You and your recipient may have differing tissue types. You can still donate if you and your partner are not compatible. Through a paired exchange program, you can give to another person while your intended recipient receives from someone else.
Kidney donation is major surgery.
Surgery is laparoscopic. Typically the hospital stay is one to two nights. The biggest issue is pain, and you are sent home with medication to minimize the pain.
Recovery is six weeks, with the first two weeks being the most difficult. There is pain from the surgery and gas pain. By the end of six weeks, I felt great.

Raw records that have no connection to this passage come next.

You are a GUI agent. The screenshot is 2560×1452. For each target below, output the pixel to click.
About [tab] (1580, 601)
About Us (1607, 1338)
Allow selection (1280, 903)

There is a 10-pound lifting restriction in those six weeks, and you can resume driving after a couple of weeks.
This must really affect your life, right?
Few restrictions come with donating a kidney. I am discouraged from high protein diets and encouraged not to overdo it with my sodium intake. I need to avoid NSAIDs, though one Motrin will not hurt if I rarely take one.
My life expectancy is the same as if I had not donated. Giving a kidney does not take off years.
I’m not saying donating a kidney is easy. The pain was intense. I relied on my family to help with my four children. Recovering from surgery with little ones is hard. I am a stay-at-home mom which made everything much more doable than if I was working. I understand many people work full-time and can’t get the time off.
The couple weeks of pain and weeks I relied on extra help was well worth the life my new friend got back.